The page cache does not know what is in the pages.

Let's look at a simple example: assume the index has two pages, X and Y,
which each point to records in three data pages:
   X -> A,B,C; Y -> D,E,F

The order in which the pages would be used is this:
   X A X B X C Y D Y E Y F

For LRU, the last usage matters, so the LRU list will look like this:
   A B X C D E Y F

So the data pages _will_ crowd out the index pages (especially when
there are much fewer index then data pages ).


ideally it would always keep the entire index in memory and never
cache the data.

if i can't more or less depend on this, then sqlite probably won't
work for my application.

You could write your own page cache implementation that wraps the
original one but never throws out certain pages ...

This might help: http://www.sqlite.org/capi3ref.html#sqlite3_pcache
By implementing a custom page cache using this API, an application can 
better control the amount of memory consumed by SQLite, the way in 
which that memory is allocated and released, and the policies used to 
determine exactly which parts of a database file are cached and for 
how long.


AFAICT, a pluggable cache only needs to worry about memory, with all I/O 
handled by sqlite3. It shouldn't be too hard to cook up a minimal 
version.

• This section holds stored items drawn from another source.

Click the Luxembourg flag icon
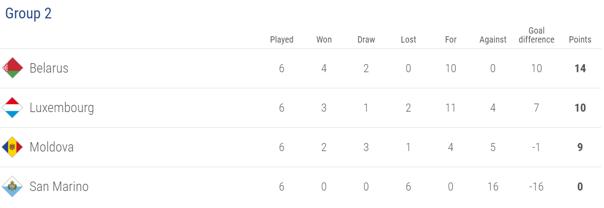 (x=13, y=108)
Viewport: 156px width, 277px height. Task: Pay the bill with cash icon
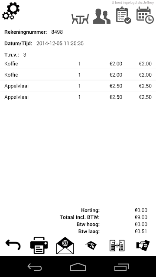(x=143, y=245)
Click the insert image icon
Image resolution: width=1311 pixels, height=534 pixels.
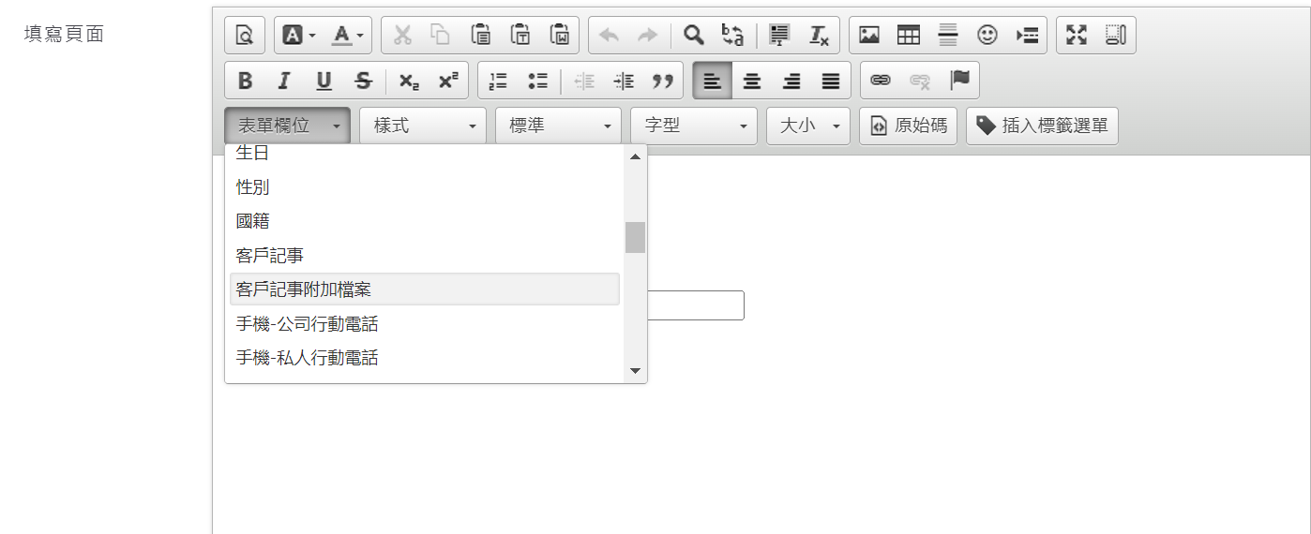pos(869,35)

I'm a bit doubtful on the "exactly which parts of a file" 
claim, since the API doesn't tell you anything about the pages it asks 
you to cache. However, the "clock" algorithm would probably do you want, 
without needing to know which pages actually belong to an index: it 
prefers to evict pages that have been touched the fewest times (with 
decay), rather than those that have gone the longest since their last 
touch.


Advantages:
- Popular pages are hard to evict, but become unpopular if left 
untouched too long
- Simpler code (a for loop and a simple counter at each cache slot, vs. 
some sorted data structure for LRU)
- Lower runtime overhead (amortized constant cost per unpin vs. 
logarithmic cost for LRU)


To implement Clock: arrange the cache slots in a circle, and keep a 
remembered position, the "hand." Whenever the system needs to allocate a 
new page, the "hand" sweeps around the circle looking for an unpinned 
page with zero touch count, and evicts the first such page; the touch 
count increments whenever the page is unpinned, and decrements whenever 
the "hand" passes it. Any page unpinned at least once per clock cycle 
will remain in cache, with memory pressure making clock cycles shorter.

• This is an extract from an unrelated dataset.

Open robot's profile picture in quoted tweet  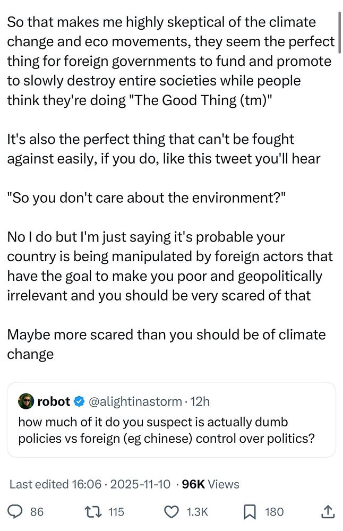tap(25, 401)
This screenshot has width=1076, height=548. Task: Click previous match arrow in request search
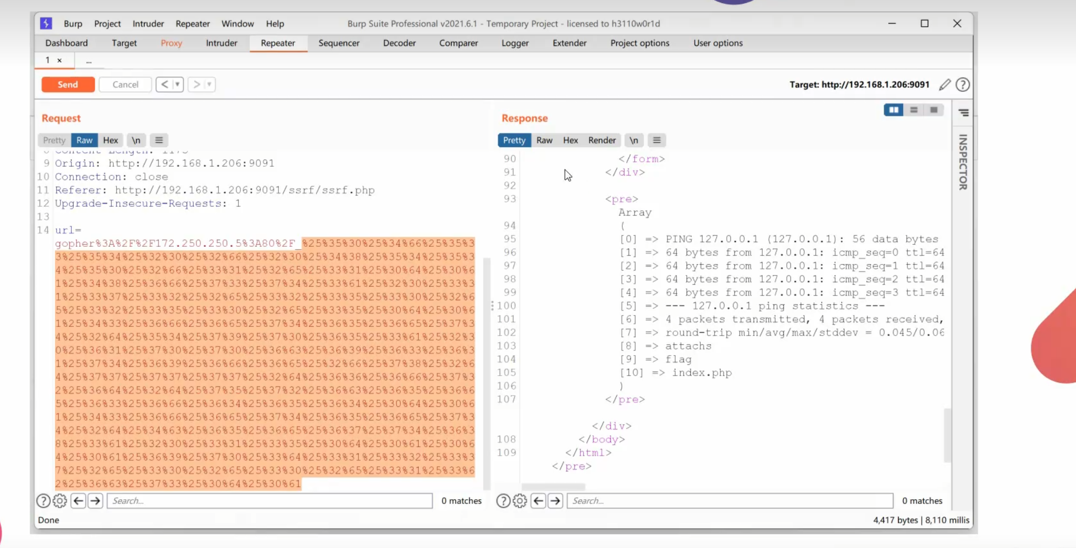point(78,501)
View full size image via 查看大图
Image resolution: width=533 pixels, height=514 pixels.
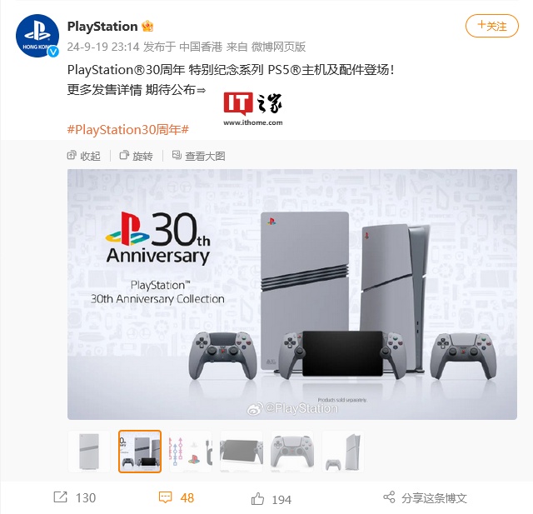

Note that, while any given eviction can require looking at multiple 
pages, it usually averages out to only a few pages per eviction. The 
worst case would be if an adversary touched N-1 popular pages once for 
each unpopular page it fetches: the unpopular page would be evicted 
every time, but clock would have to sweep the whole pool to discover 
this. Even then, though, you pay cost N to evict a page once every N 
unpins.


Ryan

___
sqlite-users mailing list
sqlite-users@sqlite.org
http://sqlite.org:8080/cgi-bin/mailman/listinfo/sqlite-users


Re: [sqlite] index has higher cache priority than data?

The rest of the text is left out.